Last week SoftEd hosted the second ever Kiwi Workshop on Software Testing (KWST). After last year’s hugely successful event, we were all counting down the days to host the second KWST. This event is special because of the very specific way it is set up and run (click here to read about the how KWST is run), and also the people that attend (it is an invite only conference, full to the brim with industry thought leaders).
This year the theme was Ethical challenges faced by testers, once again James Bach was the Content Owner, Brian Osman and Richard Robinson were the Facilitators and 21 test leaders from New Zealand and Australia made up the attendees.
- Experience report on ethics from testing from James Bach – here we go!
- Criticism is fundamental to our community! And the acceptance of criticism, being open minded instead of dismissive.
- Aaron Hodder weighs in with the first red card ‘there is no such spectrum as ‘ISTQB –> Exploratory’ – meaning you can do ISTQB and exploratory, and exploratory and ISTQB. They are not part of the same spectrum.
- Promoting one approach or practice regadless of the context can be unethical.
- What practice a tester uses is a technical issue and not an ethical issue.
- Sometimes templates constrain us from doing good work.
- If I’m a test tool, I do what I’m told. The responsibility lies with others.
- When is a tester ethically responsible for what he does? Make a clear distinction if you are a tool-tester or are directly responsible.
- Your job as a tester is to inform, not to make the business decision for them.
- July 12th 1992 – the last time James Bach counted test cases.
- Discussion around the ethics of off shore testing.
- Testing based on rituals is NOT testing.
- When communication stops, everybody loses.
- Testers are there to report the truth, not the convenient truth.
- If challenging, is your reputation strong enough to withstand any ethical fall out?
- As a tester have to look through the eyes of the people who matter. Those with whom we have a contract.
- The chain of command in corperations are confusing and maze like. Would a military hierachy be any better I wonder?

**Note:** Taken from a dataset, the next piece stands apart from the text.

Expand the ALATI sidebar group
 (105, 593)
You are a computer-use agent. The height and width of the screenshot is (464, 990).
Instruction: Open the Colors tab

- Ethical Principles discussion – if its grey, on the day, spray, and walk away.
- Key themes of ethics workshop: accurate reporting, risk management, learning, ownership of testing, privacy, competency.
The great thing about an event like KWST2 is how it opens up discussions and challenges ideas that aren’t being challenged elsewhere. SoftEd is proud to host this event and we’re looking forward to seeing it grow in the years to come.